* **RECORD SET**:
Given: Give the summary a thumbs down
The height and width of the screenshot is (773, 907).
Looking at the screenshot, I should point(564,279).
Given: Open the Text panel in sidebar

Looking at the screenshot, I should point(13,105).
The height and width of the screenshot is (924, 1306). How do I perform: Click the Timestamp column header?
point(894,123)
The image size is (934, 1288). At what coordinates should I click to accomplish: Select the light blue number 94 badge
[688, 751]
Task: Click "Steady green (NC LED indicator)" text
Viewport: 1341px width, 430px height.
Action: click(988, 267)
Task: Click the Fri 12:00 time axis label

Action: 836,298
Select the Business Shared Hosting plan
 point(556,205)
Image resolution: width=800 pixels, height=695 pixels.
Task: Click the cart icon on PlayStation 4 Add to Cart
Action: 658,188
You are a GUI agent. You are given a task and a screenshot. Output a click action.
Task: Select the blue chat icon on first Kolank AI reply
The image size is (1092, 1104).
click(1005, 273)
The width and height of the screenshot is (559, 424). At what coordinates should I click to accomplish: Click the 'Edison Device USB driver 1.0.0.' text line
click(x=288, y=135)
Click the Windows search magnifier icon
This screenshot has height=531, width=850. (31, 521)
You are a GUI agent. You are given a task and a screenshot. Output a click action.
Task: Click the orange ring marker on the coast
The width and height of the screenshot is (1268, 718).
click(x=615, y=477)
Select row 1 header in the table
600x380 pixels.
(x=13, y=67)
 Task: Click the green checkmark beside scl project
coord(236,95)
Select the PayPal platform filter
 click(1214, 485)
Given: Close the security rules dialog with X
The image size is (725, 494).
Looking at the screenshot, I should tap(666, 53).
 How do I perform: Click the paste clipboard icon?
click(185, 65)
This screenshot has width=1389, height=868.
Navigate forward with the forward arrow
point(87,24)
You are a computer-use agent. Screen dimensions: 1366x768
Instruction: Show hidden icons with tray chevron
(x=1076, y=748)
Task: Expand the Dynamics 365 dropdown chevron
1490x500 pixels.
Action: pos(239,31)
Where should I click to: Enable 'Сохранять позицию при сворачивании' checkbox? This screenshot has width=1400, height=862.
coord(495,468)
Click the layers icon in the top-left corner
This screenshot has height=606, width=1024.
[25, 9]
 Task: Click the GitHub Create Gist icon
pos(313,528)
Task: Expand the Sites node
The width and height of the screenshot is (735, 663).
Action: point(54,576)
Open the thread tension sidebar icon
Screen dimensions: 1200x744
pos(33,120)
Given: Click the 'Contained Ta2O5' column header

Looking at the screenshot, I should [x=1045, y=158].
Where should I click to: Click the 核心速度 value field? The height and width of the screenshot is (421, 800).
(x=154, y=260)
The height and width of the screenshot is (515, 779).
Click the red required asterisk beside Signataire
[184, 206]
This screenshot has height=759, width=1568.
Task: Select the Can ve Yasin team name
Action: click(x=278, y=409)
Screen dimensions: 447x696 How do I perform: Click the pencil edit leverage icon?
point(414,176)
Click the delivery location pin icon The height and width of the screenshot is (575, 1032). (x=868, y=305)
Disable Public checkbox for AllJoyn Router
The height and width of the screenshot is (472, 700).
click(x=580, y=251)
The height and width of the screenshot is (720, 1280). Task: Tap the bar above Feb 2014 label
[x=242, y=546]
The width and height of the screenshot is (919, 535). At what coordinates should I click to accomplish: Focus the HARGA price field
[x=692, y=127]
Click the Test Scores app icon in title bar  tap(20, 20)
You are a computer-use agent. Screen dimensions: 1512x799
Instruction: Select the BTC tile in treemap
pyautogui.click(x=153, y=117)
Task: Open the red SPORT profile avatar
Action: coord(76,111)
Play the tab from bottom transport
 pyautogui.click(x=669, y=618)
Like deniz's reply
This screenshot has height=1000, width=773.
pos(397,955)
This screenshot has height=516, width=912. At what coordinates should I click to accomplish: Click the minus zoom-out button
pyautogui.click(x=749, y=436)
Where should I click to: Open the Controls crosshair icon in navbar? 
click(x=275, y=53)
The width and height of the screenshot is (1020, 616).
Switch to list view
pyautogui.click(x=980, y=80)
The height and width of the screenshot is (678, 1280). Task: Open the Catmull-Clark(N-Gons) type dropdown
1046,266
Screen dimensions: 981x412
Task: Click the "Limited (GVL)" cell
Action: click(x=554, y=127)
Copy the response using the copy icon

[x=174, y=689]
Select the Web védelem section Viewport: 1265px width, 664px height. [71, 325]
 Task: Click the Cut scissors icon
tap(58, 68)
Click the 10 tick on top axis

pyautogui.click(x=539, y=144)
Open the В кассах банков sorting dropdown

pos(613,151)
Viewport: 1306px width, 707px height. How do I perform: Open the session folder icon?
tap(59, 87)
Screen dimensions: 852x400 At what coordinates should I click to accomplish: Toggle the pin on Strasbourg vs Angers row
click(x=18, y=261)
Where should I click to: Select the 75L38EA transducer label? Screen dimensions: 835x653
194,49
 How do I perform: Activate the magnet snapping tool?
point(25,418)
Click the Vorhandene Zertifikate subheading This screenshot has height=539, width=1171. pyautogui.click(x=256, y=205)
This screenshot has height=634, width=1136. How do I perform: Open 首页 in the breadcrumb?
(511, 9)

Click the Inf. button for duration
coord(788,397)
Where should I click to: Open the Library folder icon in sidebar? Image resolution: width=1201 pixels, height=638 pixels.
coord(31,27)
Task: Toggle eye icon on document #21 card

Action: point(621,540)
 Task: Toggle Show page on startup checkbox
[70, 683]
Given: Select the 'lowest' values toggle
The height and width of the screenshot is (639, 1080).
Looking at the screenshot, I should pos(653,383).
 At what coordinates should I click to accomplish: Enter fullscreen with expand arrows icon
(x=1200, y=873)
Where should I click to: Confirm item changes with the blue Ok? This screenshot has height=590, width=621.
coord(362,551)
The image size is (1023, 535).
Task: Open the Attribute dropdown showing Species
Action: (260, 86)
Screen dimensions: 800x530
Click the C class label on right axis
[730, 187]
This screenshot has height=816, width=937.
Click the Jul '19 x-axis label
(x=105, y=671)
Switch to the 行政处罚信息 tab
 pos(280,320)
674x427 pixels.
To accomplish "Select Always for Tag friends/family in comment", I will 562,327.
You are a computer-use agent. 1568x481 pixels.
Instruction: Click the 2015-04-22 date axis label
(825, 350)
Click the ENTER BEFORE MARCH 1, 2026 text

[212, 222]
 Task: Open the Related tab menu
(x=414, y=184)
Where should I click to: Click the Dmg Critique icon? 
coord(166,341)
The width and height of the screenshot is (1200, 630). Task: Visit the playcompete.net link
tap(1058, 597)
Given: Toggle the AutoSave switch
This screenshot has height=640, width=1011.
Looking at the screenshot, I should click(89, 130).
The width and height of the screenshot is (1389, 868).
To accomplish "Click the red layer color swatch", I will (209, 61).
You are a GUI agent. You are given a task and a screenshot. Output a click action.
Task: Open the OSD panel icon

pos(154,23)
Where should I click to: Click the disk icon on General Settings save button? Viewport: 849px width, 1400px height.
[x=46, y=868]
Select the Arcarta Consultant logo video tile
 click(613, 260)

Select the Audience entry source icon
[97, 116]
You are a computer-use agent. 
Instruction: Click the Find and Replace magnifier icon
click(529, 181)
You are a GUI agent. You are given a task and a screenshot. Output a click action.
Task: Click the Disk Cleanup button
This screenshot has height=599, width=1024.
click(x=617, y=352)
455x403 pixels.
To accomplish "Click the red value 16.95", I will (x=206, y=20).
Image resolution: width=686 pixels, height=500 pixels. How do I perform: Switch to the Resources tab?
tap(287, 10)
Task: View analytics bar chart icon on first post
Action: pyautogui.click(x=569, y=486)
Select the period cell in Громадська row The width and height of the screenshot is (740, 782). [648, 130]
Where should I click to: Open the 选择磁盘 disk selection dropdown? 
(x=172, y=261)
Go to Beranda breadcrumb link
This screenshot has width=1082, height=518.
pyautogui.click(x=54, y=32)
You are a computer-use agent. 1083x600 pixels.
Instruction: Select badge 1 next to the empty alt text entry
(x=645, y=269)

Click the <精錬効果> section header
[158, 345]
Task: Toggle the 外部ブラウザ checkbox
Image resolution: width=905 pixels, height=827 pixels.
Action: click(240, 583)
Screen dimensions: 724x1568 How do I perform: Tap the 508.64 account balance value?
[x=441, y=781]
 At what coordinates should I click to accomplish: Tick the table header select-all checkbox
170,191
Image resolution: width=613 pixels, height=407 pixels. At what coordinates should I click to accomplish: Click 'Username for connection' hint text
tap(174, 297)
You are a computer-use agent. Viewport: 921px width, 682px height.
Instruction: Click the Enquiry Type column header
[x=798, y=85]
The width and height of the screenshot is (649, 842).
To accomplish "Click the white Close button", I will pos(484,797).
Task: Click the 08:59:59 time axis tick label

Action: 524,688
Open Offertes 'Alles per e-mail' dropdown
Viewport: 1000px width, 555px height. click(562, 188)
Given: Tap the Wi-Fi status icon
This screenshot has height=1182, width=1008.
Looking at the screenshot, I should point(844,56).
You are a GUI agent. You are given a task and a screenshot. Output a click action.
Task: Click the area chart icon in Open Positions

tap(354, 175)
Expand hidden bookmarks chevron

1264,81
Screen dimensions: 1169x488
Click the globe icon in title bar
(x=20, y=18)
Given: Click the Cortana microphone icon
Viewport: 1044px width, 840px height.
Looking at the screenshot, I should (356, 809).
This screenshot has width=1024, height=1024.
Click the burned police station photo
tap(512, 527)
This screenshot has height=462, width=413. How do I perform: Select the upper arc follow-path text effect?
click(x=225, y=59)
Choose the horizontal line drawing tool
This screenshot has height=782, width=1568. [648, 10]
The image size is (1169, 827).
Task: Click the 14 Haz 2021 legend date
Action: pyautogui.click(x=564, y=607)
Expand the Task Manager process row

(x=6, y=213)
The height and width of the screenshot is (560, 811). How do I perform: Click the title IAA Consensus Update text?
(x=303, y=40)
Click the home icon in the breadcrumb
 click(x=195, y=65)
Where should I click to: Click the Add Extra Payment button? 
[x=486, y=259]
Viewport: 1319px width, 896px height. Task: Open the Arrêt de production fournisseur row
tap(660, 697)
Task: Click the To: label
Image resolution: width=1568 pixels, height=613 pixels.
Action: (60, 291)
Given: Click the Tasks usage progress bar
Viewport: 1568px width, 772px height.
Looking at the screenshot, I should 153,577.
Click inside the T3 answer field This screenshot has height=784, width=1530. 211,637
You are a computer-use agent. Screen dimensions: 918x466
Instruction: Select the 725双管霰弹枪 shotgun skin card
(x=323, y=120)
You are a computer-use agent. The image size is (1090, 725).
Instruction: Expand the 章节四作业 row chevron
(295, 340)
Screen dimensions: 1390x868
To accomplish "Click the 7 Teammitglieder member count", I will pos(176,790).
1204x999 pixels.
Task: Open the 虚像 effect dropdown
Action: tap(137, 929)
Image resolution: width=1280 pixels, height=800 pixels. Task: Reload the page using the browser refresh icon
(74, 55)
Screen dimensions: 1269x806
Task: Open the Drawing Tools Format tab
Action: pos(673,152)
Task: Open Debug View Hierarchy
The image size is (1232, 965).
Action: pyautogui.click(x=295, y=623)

* **WHAT IS BEING ASKED**: From the records above, extract exactly and only the lines that begin at the line with "Task: Expand the Sites node" and stop after the line with "Click the Test".

* **OUTPUT FOR THIS TASK**:
Task: Expand the Sites node
The width and height of the screenshot is (735, 663).
Action: point(54,576)
Open the thread tension sidebar icon
Screen dimensions: 1200x744
pos(33,120)
Given: Click the 'Contained Ta2O5' column header

Looking at the screenshot, I should [x=1045, y=158].
Where should I click to: Click the 核心速度 value field? The height and width of the screenshot is (421, 800).
(x=154, y=260)
The height and width of the screenshot is (515, 779).
Click the red required asterisk beside Signataire
[184, 206]
This screenshot has height=759, width=1568.
Task: Select the Can ve Yasin team name
Action: click(x=278, y=409)
Screen dimensions: 447x696 How do I perform: Click the pencil edit leverage icon?
point(414,176)
Click the delivery location pin icon The height and width of the screenshot is (575, 1032). (x=868, y=305)
Disable Public checkbox for AllJoyn Router
The height and width of the screenshot is (472, 700).
click(x=580, y=251)
The height and width of the screenshot is (720, 1280). Task: Tap the bar above Feb 2014 label
[x=242, y=546]
The width and height of the screenshot is (919, 535). At what coordinates should I click to accomplish: Focus the HARGA price field
[x=692, y=127]
Click the Test Scores app icon in title bar  tap(20, 20)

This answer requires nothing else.